“Ik wil niet alleen Nederland, maar ook West-Afrika veiliger maken”

9

De haven van Tema in Ghana bruist van de activiteit. Containerschepen uit alle windstreken lossen en laden er hun goederen. Maar tussen de hier verscheepte handelswaar als cacao, hout en vis zitten steeds vaker ook beduidend minder onschuldige goederen, van cocaïne en synthetische drugs tot wapens. West-Afrika is in rap tempo uitgegroeid tot een cruciaal doorvoergebied voor internationale criminele netwerken.

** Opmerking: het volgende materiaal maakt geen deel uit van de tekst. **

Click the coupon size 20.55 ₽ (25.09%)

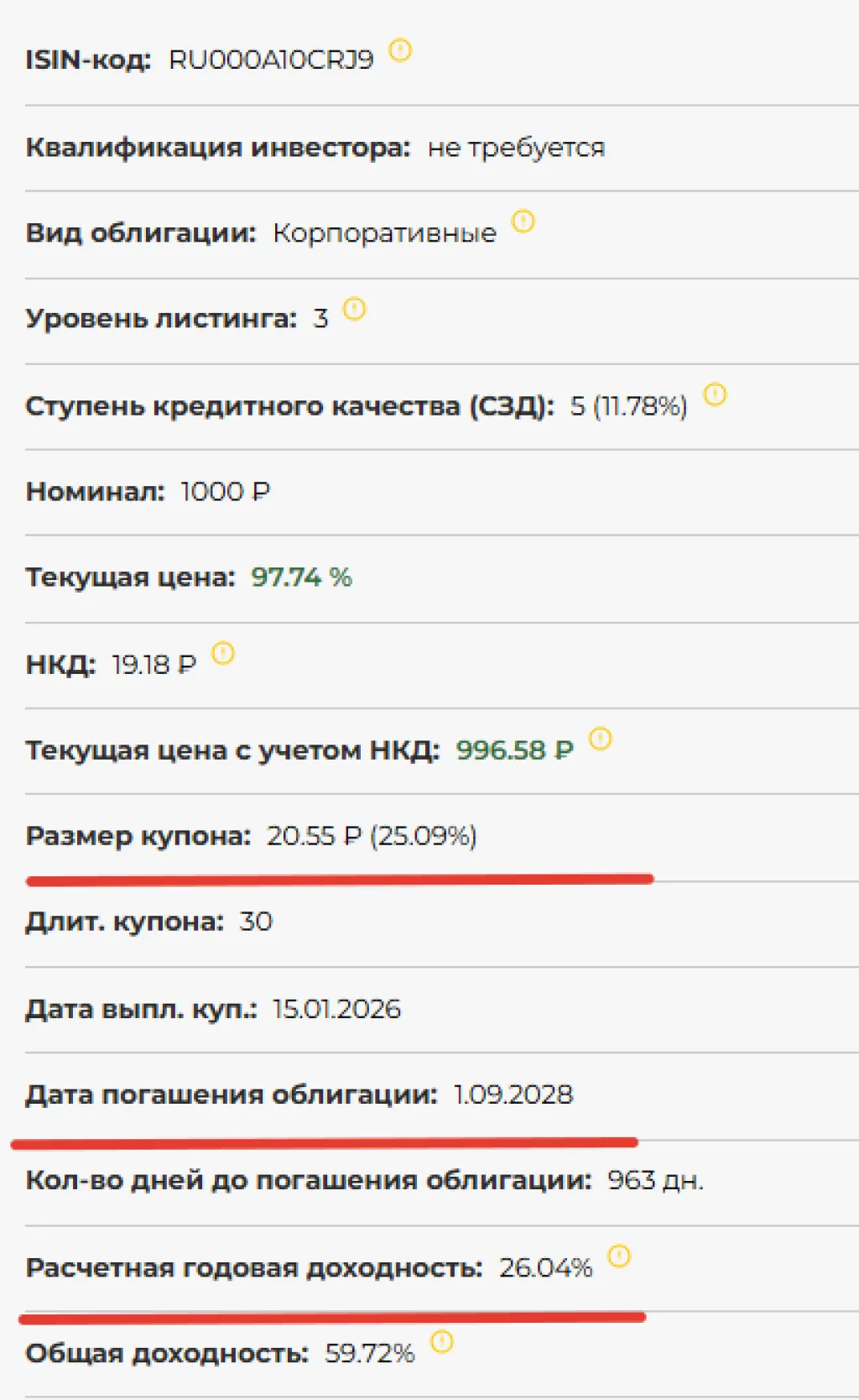click(x=372, y=836)
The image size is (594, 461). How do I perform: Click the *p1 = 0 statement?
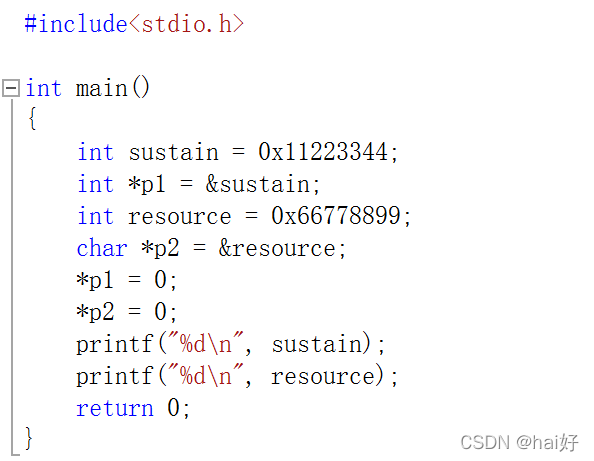[126, 281]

Hierachter zitten enkele van de gevaarlijkste criminelen van de wereld.

Verbindingsofficier

Arjan is sinds begin 2025 politie-liaison in Accra (Ghana). Hij merkt dat West-Afrika steeds aantrekkelijker wordt voor criminelen. “Als een smokkelroute van Zuid-Amerika naar Europa of Noord-Afrika moeilijker wordt, zoeken criminelen simpelweg een andere weg. West-Afrika biedt daarvoor alles wat ze nodig hebben: grote havens, veel goederenstromen, lage lonen, arme mensen en beperkte controlecapaciteit.”

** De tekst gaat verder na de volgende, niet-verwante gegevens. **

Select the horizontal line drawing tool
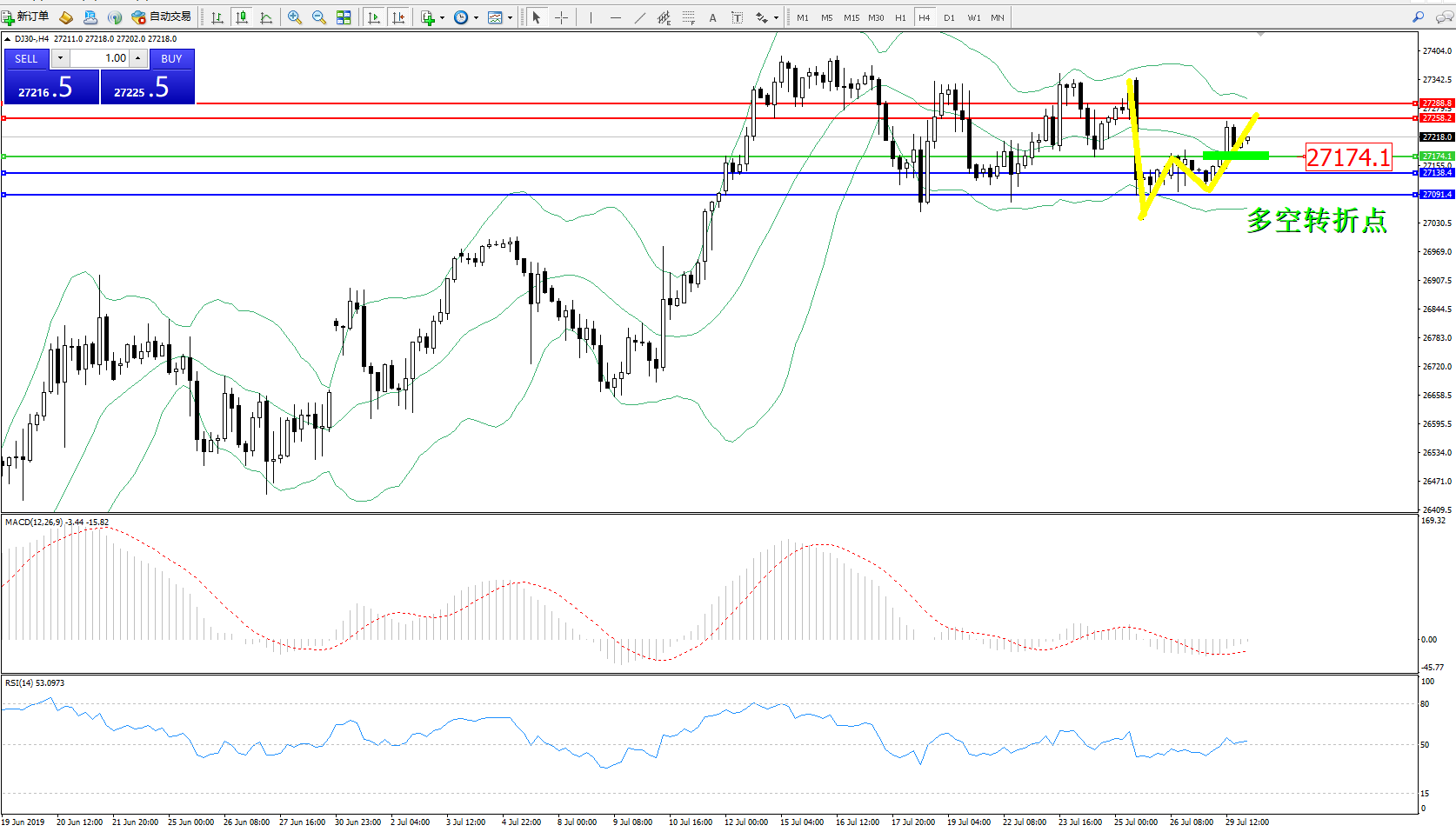The image size is (1456, 832). coord(616,17)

Portretfoto van Jean Paul van der Heide en Chief Financial Economic Crime Officer Philippe Vollot.

De haven van Tema in Accra, Ghana.

Kwetsbare regio

Wat de regio West-Afrika zo kwetsbaar maakt, is onder meer de armoede, stelt Arjan. “Een havenarbeider die vijftig euro per maand verdient, zegt niet altijd nee als een crimineel hem vijfhonderd euro biedt voor een illegale klus. Corruptie klinkt als het plegen van een zwaar misdrijf, maar voor veel mensen is het een kwestie van overleven”, legt hij uit. Daarbij komt dat Westerse landen de regio economisch zwaar belasten. “Denk aan overbevissing door Westerse landen. Lokale vissers verliezen zo hun inkomen en jongeren trekken massaal weg naar Europese landen. Wie achterblijft, zoekt andere manieren om te overleven. Dat kan ook een bijdrage aan drugssmokkel zijn.”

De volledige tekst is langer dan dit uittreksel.